Diagnose Before Prescribing: Why Growth Problems Are Often Misdiagnosed

When revenue misses target, the first question in the room is usually "how do we increase sales?" That question skips a step. The one that belongs first is "do we actually know where the problem is?"

Key takeaway

The most visible symptom is rarely the cause

Business context

Most businesses already hold enough data to answer it. Marketing, sales, and CRM records all exist — but in separate systems, measured on metrics that do not agree. What is missing is not data. It is the order in which the questions get asked.

Problem diagnosis

The most visible symptom is routinely mistaken for the cause.
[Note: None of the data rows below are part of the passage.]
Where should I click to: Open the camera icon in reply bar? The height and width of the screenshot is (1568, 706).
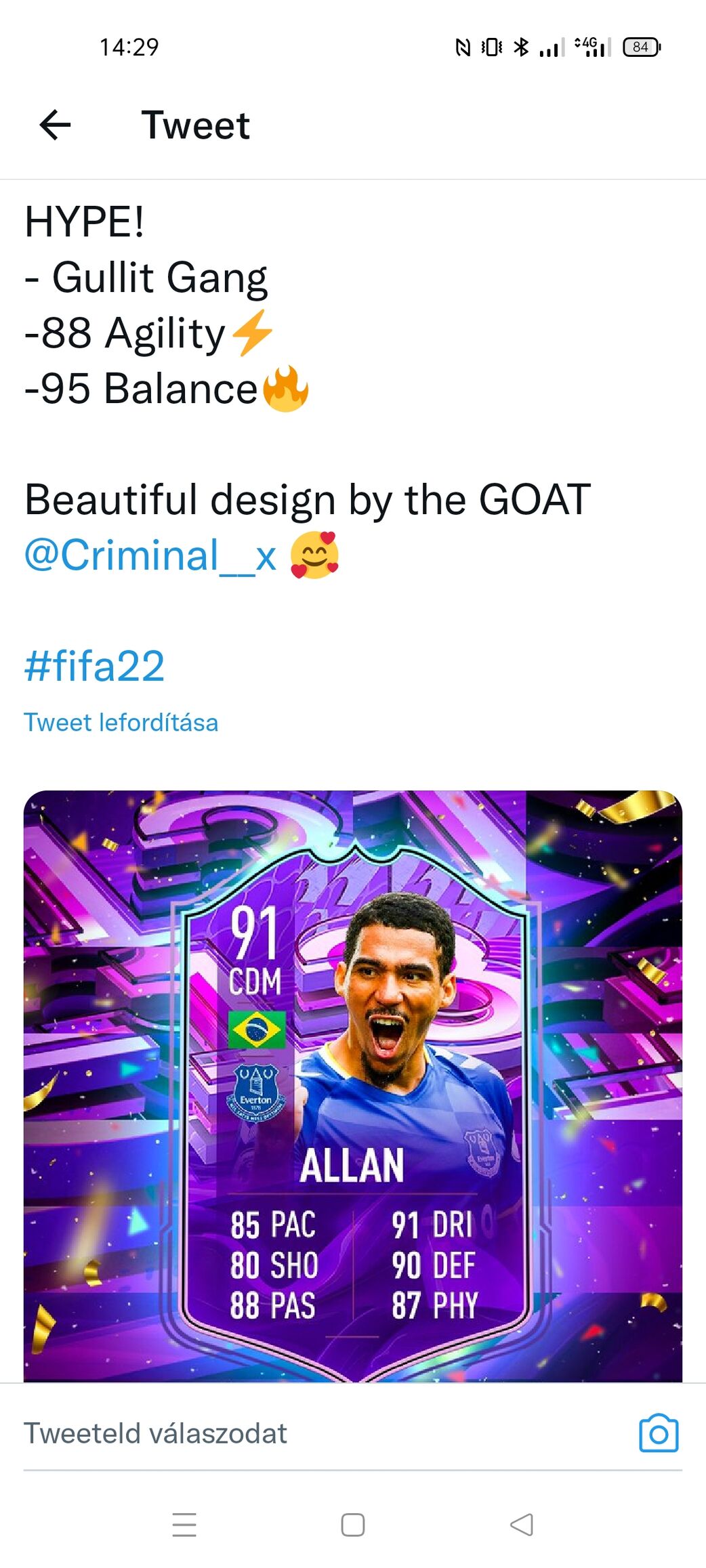659,1433
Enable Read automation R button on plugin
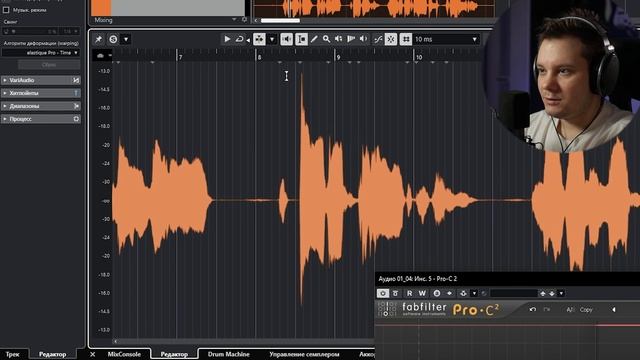The height and width of the screenshot is (360, 640). [x=409, y=293]
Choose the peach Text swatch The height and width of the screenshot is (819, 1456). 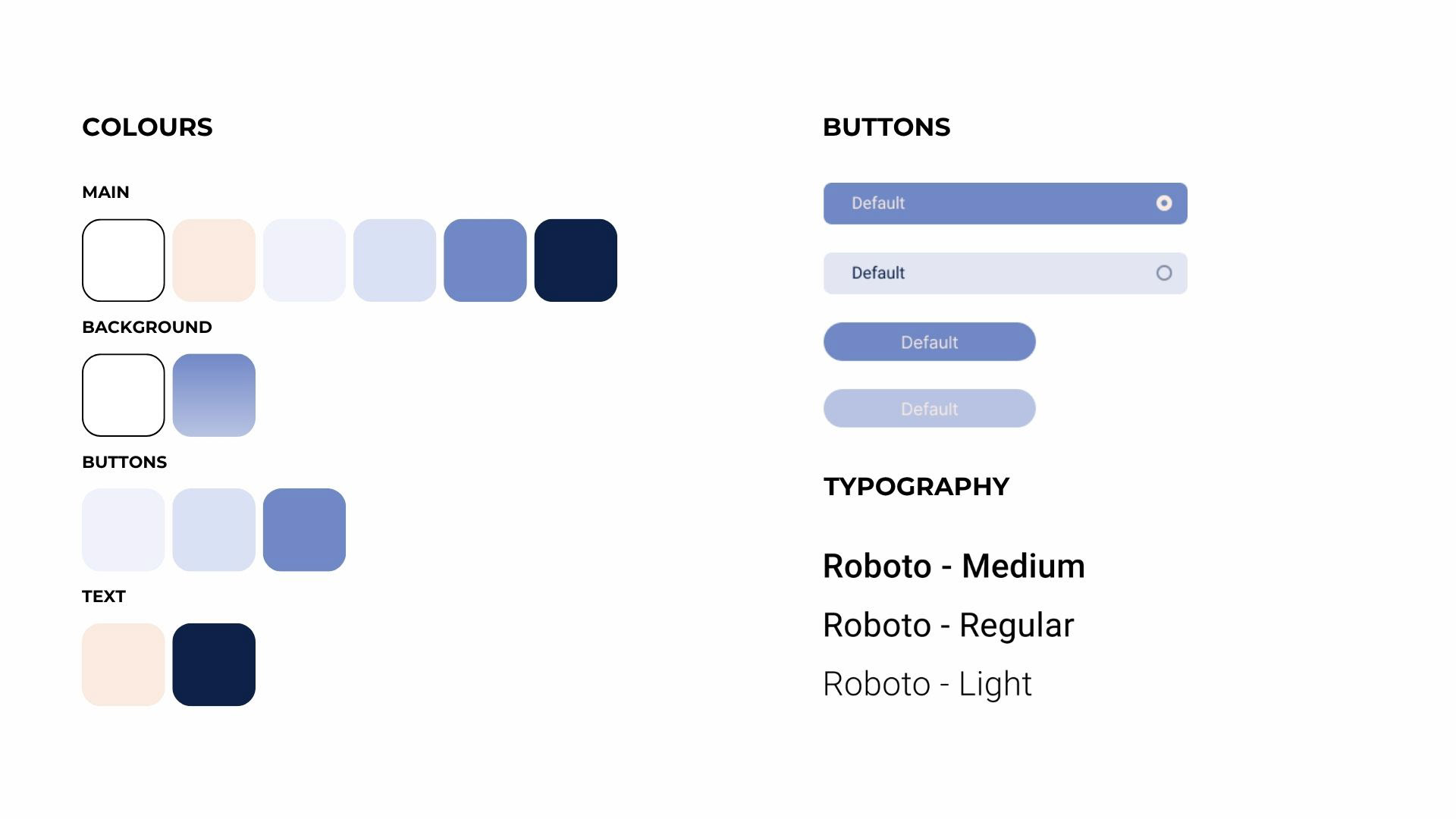tap(123, 664)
Falling revenue is a symptom. Increasing advertising spend treats that symptom — and when the real cause sits at a different stage, more spend scales the existing problem instead of fixing it.

Framework overview

Symptom vs. Cause
Split into Stages
Find the Anomaly
Possible Factors
Test It

Strategic framework

  1. Separate symptoms from causes — write what you observed in one column and what you assumed in another
  2. Break the revenue process into stages that can be tracked clearly, from awareness through to repeat purchase
  3. Identify the stage where performance drops noticeably — that is what to investigate first
  4. Suggest possible factors behind the issue at that stage only, not the whole system at once
  5. Design an experiment that can confirm or rule out those factors inside a fixed timeframe

A worked example using fictional data

Fictional example: a services business sees enquiries rise 40% in a quarter while revenue stays flat. Looking only at the total suggests "buy more advertising". Split into stages, the picture changes: same-day contact rate fell from 80% to 45%, because the volume grew while the sales team did not. The cause is follow-up capacity, not advertising volume. (All figures in this example are hypothetical and were created solely to illustrate the approach.)

Human Review considerations

When AI assists the analysis, what comes back is a hypothesis, not a conclusion. A human reviewer has to test it against real operating context, and record why it was accepted or rejected so the decision can be revisited later.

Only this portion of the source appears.